Records drawn from a collection:

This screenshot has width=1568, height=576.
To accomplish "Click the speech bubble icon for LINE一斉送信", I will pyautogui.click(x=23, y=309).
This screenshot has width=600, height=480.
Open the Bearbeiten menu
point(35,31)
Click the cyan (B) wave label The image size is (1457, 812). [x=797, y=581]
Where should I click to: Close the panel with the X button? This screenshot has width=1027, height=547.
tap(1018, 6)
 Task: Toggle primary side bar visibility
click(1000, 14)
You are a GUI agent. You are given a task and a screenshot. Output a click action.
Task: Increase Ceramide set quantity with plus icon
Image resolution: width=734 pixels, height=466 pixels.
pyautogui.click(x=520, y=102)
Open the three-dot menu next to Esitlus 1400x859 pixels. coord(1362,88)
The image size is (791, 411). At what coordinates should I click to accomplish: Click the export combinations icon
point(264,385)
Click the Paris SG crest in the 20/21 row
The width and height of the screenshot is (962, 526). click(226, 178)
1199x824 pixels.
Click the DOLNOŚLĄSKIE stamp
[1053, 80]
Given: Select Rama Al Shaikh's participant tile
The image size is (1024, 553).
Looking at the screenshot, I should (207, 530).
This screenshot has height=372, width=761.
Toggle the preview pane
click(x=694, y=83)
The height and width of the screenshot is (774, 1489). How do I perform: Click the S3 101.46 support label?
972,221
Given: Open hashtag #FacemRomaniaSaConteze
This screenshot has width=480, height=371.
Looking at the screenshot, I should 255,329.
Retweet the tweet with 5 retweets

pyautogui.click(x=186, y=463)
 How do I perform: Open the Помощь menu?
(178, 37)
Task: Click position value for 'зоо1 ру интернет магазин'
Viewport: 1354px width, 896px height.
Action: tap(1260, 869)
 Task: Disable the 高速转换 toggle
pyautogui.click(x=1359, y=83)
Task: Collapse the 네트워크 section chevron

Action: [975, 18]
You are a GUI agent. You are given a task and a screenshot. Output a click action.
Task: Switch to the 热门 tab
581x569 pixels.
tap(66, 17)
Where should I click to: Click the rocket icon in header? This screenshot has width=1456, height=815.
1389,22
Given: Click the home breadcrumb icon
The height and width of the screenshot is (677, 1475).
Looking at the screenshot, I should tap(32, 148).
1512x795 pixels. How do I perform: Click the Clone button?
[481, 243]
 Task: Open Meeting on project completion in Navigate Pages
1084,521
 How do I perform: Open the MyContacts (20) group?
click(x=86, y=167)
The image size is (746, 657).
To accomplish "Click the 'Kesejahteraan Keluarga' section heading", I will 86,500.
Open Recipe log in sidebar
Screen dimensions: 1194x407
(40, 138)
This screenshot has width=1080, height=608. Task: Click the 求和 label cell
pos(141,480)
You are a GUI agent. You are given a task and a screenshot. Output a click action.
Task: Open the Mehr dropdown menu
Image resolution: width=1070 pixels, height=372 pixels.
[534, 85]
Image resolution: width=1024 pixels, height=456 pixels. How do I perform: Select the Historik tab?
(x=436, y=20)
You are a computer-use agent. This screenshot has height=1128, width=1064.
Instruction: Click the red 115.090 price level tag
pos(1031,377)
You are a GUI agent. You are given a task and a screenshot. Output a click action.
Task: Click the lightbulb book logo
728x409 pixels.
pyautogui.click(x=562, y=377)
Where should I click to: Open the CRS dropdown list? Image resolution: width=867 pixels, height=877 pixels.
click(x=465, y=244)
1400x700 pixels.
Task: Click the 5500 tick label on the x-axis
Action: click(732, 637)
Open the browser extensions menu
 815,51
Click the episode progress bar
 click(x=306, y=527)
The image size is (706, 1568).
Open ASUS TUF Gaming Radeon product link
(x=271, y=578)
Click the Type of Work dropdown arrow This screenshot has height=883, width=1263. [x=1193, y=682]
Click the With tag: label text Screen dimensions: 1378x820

◆ **Task to carry out**
Could you reproduce verbatim every line from the start of the items through the line containing "Click the cyan", both included?

◆ **The answer**
This screenshot has width=1568, height=576.
To accomplish "Click the speech bubble icon for LINE一斉送信", I will pyautogui.click(x=23, y=309).
This screenshot has width=600, height=480.
Open the Bearbeiten menu
point(35,31)
Click the cyan (B) wave label The image size is (1457, 812). [x=797, y=581]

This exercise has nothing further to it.